### COMPITI DELL'ESERCIZIO:
a - Riscrivi il tratto del brano proposto da "Nel frattempo, anche" fino a "la loro palestra.", cambiando "Briansk" in "Brjansk".
b - Secondo il brano proposto, in che anno la Germania ha bandito Denis Nikitin dall'area Schengen?
c - Elenca tutti gli anni, senza ripetizioni, citati nel brano proposto.

### BRANO PROPOSTO:
Se Mosca è certa dell’inizio di una contro-invasione, Kiev addita “miliziani russi anti-Putin” e in particolare due forze paramilitari: la Legione Libertà per la Russia e la arcinota, ormai, formazione del Corpo dei volontari russi, a loro volta legate all’universo mediatico di Ilya Ponomarev, patron dell’Esercito nazionale repubblicano. Mentre sul web impazza la battaglia mediatica a colpi di video, proveniente da ambo i lati, l’unica cosa certa è che Ponomarev plaudeva alla missione proprio mentre questa era in corso, dall’alto dei suoi social.
Nel frattempo, anche le due formazioni si sono scatenate sui social. La Legione Libertà per la Russia affida a Facebook un video nel quale rivendica l’incursione attraverso le parole di “Caesar“, il legionario del quale il Cremlino vuole la testa e che si mostra da tempo a volto scoperto come tanti suoi commilitoni che si mostrano senza censure ai giornalisti al fine di incoraggiare i lupi solitari a venire allo scoperto e unirsi alla battaglia.
Più complesso è l’universo del Corpo dei volontari russi che, negli scorsi mesi, aveva attaccato non troppo lontano da Belgorod, a circa 400 km a nord ovest, in quel della regione di Briansk. Un dettaglio che conferma come questa guerriglia anti-Putin sia operativa prevalentemente nell’est dell’Ucraina ove dispone di uomini che hanno fatto del conflitto in Donbass la loro palestra.
Il Corpo dei volontari è quello che, tra le due, suscita i maggiori interrogativi. Non è più un mistero per nessuno che la brigata faccia riferimento al suo fondatore, Denis Kapustin, conosciuto con lo pseudonimo di Denis Nikitin, nato a Mosca nel 1984, e descritto da vari media occidentali come un neonazista. Denis “White Rex” Nikitin, non è uno sconosciuto nel panorama dei neonazisti europei: formazione cosmopolita, nato in Russia ma emigrato in Germania, Paese che lo ha bandito dall’area Schengen nel 2019 per le sue attività sovversive. Così come è nota la sua idiosincrasia per Zelensky per le sue origini ebraiche ma anche per Putin, reo di aver creato una Russia sbiadita e multietnica. Il corpo miete consensi e arruola volontari non solo nel mondo sommerso degli adoratori del “sole nero”, ma anche nel retrovie dello sport legato alle arti marziali.
Ad avvalorare la tesi dell’humus neonazista del gruppo vi sarebbe un altro dettaglio che imperversa sui social nelle ultime ore, ma soprattutto sui media russi. Per prima è stata la Tass ad annunciare che fra i sabotatori dell’altra notte vi sarebbe Alexei Levkin. Ma chi è costui?
Trentotto anni, leader della banda black metal M8L8TH (che sta per “Il Martello di Hitler”) ma soprattutto ex combattente in Donbass nel 2014 sotto le insegne del battaglione Azov. Nel 2016 ha fondato la Wotanjugend, una sorta di mini accademia online per i compagni di ideologia che idolatra terroristi di estrema destra. A corredo dei suoi eventi, ammennicoli neonazisti frammisti a paccottiglia come candele e simboli esoterici, nonché sempiterni riferimenti al Valhalla. Non a caso, uno dei momenti nei quali la personalità di Levkin è venuta fuori è stato l’attacco a Cristchurch in Nuova Zelanda nel 2019, al quale il neonazista applaudì, senza troppo pudore, dal suo quartier generale in Ucraina.

### MATERIALE FORNITO:
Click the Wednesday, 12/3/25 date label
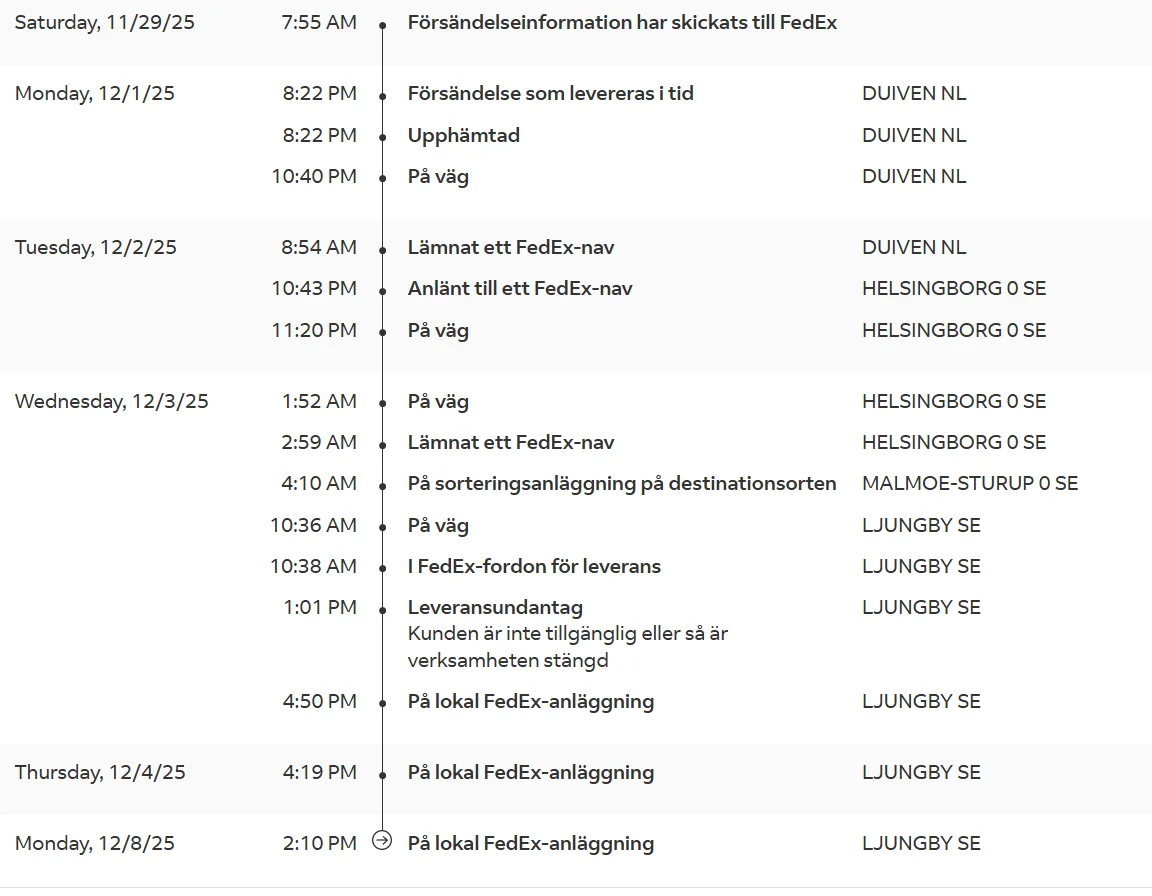Image resolution: width=1152 pixels, height=896 pixels. [x=112, y=402]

### RISPOSTE AI COMPITI:
a -
Nel frattempo, anche le due formazioni si sono scatenate sui social. La Legione Libertà per la Russia affida a Facebook un video nel quale rivendica l’incursione attraverso le parole di “Caesar“, il legionario del quale il Cremlino vuole la testa e che si mostra da tempo a volto scoperto come tanti suoi commilitoni che si mostrano senza censure ai giornalisti al fine di incoraggiare i lupi solitari a venire allo scoperto e unirsi alla battaglia.
Più complesso è l’universo del Corpo dei volontari russi che, negli scorsi mesi, aveva attaccato non troppo lontano da Belgorod, a circa 400 km a nord ovest, in quel della regione di Brjansk. Un dettaglio che conferma come questa guerriglia anti-Putin sia operativa prevalentemente nell’est dell’Ucraina ove dispone di uomini che hanno fatto del conflitto in Donbass la loro palestra.

b - Nel 2019.

c - 1984, 2014, 2016, 2019